------ Material for this task ------

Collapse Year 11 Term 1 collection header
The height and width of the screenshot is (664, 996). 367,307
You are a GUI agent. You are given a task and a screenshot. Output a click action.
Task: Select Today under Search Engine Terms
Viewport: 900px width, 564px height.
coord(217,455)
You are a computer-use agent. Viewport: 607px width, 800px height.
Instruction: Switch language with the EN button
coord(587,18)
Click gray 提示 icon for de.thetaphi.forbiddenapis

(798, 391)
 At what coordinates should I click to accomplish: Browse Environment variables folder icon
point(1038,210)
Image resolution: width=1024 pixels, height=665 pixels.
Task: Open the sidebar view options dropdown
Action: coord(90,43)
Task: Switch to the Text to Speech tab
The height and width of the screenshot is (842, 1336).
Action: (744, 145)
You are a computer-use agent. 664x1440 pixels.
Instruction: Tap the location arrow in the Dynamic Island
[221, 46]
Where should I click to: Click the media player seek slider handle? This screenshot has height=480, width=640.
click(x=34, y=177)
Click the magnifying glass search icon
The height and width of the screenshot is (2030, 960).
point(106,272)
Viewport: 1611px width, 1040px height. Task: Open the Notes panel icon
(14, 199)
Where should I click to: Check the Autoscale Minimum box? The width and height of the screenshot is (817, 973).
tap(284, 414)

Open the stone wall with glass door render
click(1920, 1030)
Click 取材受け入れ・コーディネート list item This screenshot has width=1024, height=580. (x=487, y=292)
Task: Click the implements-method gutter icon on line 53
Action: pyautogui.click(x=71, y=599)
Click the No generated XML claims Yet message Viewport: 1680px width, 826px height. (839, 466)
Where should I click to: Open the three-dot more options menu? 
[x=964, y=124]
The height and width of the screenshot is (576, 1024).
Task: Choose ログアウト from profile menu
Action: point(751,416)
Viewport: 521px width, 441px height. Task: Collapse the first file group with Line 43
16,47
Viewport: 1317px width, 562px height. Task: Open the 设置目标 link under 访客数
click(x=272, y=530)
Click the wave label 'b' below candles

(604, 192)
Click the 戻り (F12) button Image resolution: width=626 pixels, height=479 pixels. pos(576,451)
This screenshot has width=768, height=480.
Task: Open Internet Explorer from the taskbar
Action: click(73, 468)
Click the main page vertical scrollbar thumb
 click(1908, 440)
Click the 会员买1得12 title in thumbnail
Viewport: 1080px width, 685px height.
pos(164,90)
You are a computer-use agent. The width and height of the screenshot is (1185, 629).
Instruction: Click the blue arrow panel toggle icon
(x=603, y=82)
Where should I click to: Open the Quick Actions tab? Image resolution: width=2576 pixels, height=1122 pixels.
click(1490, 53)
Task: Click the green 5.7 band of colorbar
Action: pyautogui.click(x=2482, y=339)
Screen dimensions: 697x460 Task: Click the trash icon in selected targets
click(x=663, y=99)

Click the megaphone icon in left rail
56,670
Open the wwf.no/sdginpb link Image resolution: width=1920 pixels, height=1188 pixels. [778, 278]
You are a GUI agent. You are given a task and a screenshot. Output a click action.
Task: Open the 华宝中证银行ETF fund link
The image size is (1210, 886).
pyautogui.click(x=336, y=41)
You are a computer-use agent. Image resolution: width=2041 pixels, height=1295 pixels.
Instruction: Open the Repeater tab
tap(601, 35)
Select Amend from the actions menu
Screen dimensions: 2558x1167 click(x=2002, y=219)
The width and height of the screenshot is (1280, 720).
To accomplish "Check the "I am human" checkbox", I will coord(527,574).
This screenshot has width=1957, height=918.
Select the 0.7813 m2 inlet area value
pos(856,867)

------

__The problem__
Copy out the entries verbatim, from the line containing "Where should I click to: Open the three-dot" through the line containing "pos(164,90)", both lines included.

__Output below__
Where should I click to: Open the three-dot more options menu? 
[x=964, y=124]
The height and width of the screenshot is (576, 1024).
Task: Choose ログアウト from profile menu
Action: point(751,416)
Viewport: 521px width, 441px height. Task: Collapse the first file group with Line 43
16,47
Viewport: 1317px width, 562px height. Task: Open the 设置目标 link under 访客数
click(x=272, y=530)
Click the wave label 'b' below candles

(604, 192)
Click the 戻り (F12) button Image resolution: width=626 pixels, height=479 pixels. pos(576,451)
This screenshot has width=768, height=480.
Task: Open Internet Explorer from the taskbar
Action: click(73, 468)
Click the main page vertical scrollbar thumb
 click(1908, 440)
Click the 会员买1得12 title in thumbnail
Viewport: 1080px width, 685px height.
pos(164,90)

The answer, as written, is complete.